[AIM] Print the data below word for word, from its first line up to and including the line that contains "Notation Editors (521, 69)".
..............................
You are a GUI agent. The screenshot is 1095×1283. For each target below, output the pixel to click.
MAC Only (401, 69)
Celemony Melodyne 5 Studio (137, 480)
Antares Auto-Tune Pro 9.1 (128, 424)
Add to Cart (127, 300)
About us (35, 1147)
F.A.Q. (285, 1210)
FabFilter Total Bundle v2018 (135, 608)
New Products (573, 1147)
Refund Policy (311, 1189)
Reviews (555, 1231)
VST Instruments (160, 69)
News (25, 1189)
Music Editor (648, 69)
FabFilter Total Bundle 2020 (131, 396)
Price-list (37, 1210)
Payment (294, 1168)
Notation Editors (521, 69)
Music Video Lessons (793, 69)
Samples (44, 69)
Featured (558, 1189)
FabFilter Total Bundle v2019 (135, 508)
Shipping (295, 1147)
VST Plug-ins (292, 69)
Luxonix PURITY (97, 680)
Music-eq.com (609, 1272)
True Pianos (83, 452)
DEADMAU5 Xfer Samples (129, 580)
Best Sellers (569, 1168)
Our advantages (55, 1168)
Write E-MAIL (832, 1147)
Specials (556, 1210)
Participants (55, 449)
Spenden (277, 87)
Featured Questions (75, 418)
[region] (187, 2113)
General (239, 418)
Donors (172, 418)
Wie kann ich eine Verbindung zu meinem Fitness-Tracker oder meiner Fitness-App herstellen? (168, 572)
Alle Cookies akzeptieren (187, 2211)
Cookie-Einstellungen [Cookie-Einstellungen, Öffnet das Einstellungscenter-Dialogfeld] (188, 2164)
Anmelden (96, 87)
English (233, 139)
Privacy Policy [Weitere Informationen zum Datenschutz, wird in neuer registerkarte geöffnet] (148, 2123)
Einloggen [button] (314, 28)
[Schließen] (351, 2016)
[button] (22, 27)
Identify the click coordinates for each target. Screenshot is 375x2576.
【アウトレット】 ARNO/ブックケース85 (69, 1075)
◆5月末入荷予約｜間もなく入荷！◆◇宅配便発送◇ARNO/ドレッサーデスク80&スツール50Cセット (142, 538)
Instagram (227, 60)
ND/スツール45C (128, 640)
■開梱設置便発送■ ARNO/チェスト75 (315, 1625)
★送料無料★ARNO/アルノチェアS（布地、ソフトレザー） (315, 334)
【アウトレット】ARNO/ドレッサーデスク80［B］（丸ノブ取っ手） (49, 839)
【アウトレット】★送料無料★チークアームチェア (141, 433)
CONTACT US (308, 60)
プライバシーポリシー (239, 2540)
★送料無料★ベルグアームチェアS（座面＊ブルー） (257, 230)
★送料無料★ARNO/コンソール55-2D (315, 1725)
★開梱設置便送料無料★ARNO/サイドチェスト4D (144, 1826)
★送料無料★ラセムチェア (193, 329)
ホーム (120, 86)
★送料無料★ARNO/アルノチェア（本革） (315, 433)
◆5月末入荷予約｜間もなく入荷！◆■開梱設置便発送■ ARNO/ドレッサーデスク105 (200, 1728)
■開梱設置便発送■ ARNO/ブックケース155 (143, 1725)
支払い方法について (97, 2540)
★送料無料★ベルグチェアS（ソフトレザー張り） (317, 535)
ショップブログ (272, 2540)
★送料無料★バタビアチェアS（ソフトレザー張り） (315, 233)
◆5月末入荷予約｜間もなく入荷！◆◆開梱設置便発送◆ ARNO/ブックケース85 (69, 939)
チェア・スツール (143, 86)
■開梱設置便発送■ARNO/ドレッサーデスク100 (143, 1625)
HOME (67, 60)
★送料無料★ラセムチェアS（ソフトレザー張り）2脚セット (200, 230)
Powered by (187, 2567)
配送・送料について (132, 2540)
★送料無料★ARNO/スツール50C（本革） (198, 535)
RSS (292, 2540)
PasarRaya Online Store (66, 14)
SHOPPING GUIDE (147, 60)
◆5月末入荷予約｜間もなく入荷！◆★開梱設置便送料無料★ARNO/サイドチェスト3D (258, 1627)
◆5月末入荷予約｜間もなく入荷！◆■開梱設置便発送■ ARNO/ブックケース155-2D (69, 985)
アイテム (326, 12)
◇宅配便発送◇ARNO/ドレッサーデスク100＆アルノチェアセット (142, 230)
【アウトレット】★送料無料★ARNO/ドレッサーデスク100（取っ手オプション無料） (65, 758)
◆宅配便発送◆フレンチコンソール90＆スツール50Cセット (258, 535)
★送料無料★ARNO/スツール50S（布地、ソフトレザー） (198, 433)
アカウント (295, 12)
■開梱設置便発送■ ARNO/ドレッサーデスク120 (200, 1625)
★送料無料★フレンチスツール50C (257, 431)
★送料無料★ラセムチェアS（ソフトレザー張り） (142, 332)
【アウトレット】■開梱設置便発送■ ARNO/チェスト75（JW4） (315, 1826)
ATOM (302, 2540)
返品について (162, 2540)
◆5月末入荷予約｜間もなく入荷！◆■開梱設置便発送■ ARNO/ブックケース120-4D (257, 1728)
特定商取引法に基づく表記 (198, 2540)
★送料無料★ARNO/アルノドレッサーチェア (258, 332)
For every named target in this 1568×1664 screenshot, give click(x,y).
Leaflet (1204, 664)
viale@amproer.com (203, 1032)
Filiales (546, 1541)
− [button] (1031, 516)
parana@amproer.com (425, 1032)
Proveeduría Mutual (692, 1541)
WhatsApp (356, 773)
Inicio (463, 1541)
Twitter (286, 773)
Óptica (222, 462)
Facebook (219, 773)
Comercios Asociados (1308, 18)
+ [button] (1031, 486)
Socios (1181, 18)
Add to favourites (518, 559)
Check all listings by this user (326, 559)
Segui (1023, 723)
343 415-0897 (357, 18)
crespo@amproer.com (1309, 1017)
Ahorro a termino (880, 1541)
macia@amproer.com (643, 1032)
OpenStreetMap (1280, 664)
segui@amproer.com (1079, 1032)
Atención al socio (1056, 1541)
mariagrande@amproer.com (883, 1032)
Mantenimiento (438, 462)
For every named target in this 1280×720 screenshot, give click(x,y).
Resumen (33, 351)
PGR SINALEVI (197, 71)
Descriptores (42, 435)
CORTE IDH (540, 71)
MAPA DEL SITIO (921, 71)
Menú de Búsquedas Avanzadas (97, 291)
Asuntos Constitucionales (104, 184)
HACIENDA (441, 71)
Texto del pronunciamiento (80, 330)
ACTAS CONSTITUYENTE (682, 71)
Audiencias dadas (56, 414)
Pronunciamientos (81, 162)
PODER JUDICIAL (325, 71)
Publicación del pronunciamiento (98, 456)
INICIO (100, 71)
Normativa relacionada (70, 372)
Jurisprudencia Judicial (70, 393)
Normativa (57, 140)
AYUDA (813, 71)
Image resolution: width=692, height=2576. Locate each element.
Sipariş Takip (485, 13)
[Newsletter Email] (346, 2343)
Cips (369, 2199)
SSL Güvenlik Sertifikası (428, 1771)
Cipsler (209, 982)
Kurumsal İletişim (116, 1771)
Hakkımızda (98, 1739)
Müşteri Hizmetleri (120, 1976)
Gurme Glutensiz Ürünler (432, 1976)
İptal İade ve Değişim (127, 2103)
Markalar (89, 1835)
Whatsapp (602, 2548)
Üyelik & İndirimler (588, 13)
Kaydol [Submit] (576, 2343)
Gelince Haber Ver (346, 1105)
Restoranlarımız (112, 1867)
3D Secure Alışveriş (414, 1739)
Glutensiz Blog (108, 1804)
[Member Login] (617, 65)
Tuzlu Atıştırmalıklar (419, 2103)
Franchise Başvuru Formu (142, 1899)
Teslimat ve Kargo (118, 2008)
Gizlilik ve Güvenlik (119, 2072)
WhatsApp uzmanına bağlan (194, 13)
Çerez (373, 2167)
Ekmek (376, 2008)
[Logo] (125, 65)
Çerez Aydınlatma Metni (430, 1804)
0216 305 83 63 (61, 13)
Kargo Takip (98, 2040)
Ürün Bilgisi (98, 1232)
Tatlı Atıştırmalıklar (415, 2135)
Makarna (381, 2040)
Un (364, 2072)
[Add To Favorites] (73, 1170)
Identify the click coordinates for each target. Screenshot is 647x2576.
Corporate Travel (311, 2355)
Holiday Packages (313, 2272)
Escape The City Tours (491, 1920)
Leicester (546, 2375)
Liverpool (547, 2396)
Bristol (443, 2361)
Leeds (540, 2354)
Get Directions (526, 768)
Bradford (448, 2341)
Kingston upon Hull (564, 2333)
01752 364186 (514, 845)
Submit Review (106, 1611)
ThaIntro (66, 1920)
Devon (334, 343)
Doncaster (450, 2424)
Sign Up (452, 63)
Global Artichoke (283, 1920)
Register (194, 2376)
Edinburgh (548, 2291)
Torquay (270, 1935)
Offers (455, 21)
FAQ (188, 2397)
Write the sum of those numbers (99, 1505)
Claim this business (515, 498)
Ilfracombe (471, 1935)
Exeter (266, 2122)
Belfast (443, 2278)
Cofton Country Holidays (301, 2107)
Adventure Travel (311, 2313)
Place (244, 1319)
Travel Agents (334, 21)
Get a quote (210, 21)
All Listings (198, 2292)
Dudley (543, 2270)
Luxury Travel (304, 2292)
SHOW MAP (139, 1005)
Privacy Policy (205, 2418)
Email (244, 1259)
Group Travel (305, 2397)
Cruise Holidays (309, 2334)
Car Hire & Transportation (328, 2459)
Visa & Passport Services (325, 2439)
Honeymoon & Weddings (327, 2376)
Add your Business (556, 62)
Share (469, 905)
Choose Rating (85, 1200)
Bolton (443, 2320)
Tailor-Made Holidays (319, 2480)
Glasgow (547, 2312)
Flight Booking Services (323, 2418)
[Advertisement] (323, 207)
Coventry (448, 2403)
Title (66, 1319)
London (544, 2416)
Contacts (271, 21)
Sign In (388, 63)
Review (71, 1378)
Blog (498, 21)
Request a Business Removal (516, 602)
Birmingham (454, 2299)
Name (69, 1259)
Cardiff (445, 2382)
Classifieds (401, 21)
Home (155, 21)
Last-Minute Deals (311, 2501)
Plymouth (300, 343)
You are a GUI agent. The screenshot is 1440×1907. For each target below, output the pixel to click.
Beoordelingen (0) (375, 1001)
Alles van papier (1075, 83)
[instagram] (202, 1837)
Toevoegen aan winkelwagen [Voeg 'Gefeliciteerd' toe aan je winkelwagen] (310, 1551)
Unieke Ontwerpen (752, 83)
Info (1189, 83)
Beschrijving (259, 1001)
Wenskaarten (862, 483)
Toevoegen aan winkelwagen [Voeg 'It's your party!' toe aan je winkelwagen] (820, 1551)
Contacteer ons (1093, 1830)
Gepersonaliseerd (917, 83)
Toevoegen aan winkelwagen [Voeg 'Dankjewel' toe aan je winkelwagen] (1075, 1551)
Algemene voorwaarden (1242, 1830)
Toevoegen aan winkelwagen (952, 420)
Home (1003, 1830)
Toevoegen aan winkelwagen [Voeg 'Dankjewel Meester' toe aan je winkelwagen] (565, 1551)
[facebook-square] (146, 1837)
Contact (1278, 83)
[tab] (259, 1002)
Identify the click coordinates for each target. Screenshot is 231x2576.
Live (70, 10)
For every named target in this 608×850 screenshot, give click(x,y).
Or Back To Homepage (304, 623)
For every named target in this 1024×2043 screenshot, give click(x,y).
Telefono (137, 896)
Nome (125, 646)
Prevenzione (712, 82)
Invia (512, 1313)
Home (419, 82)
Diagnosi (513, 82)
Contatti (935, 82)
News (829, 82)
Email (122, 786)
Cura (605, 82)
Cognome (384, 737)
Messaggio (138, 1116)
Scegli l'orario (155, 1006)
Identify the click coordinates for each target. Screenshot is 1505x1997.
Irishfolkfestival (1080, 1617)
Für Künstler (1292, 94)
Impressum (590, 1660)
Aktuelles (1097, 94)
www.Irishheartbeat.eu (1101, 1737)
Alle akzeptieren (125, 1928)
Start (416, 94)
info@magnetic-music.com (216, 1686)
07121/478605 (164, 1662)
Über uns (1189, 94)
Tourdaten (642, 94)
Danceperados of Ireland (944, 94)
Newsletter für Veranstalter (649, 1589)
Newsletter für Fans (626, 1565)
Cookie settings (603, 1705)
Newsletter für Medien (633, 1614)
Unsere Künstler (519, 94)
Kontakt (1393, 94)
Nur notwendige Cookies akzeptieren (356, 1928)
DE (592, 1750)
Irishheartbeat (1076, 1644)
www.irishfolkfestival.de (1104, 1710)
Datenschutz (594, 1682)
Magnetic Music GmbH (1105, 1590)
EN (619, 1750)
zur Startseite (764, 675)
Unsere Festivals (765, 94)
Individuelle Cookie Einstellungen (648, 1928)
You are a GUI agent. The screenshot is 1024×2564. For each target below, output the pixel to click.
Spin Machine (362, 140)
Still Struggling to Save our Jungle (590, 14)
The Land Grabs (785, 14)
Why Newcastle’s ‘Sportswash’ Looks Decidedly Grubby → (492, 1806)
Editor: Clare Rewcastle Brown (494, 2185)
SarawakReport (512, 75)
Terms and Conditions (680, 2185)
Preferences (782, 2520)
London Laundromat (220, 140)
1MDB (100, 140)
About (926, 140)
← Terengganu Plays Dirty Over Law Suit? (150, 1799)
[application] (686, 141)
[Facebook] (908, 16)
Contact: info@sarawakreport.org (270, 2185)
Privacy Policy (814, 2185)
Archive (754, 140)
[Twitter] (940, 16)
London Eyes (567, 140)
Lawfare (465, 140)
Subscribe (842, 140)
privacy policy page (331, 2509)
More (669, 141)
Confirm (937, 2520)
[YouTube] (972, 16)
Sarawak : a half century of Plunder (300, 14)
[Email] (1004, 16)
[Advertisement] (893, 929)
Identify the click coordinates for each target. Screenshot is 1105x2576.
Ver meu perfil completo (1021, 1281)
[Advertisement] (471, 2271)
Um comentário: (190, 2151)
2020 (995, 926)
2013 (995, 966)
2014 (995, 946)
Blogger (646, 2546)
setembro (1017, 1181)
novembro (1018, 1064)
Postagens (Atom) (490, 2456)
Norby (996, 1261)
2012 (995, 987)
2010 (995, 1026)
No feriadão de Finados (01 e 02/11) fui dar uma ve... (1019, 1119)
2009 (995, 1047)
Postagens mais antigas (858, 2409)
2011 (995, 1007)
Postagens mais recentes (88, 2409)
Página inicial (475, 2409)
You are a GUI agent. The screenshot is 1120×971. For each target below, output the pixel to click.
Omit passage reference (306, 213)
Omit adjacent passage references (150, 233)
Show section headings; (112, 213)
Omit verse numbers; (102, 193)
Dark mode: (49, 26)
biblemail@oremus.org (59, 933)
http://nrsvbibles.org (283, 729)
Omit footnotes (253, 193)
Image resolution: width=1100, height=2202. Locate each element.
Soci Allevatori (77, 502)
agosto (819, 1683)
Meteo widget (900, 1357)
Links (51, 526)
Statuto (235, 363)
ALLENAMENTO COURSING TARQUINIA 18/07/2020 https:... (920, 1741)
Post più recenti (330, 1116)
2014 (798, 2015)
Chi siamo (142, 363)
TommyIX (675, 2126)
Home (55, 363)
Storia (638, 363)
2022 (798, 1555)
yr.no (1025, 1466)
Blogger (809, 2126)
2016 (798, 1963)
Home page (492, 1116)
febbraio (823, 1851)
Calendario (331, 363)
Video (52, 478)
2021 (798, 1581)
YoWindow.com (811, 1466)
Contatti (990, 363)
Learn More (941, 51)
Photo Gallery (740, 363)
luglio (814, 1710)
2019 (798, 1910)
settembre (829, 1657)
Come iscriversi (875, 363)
..............................
[COMPLETE OUTPUT]
You are a GUI agent. The screenshot is 1095×1283. For each target below, output the pixel to click.
MAC Only (401, 69)
Celemony Melodyne 5 Studio (137, 480)
Antares Auto-Tune Pro 9.1 (128, 424)
Add to Cart (127, 300)
About us (35, 1147)
F.A.Q. (285, 1210)
FabFilter Total Bundle v2018 (135, 608)
New Products (573, 1147)
Refund Policy (311, 1189)
Reviews (555, 1231)
VST Instruments (160, 69)
News (25, 1189)
Music Editor (648, 69)
FabFilter Total Bundle 2020 (131, 396)
Price-list (37, 1210)
Payment (294, 1168)
Notation Editors (521, 69)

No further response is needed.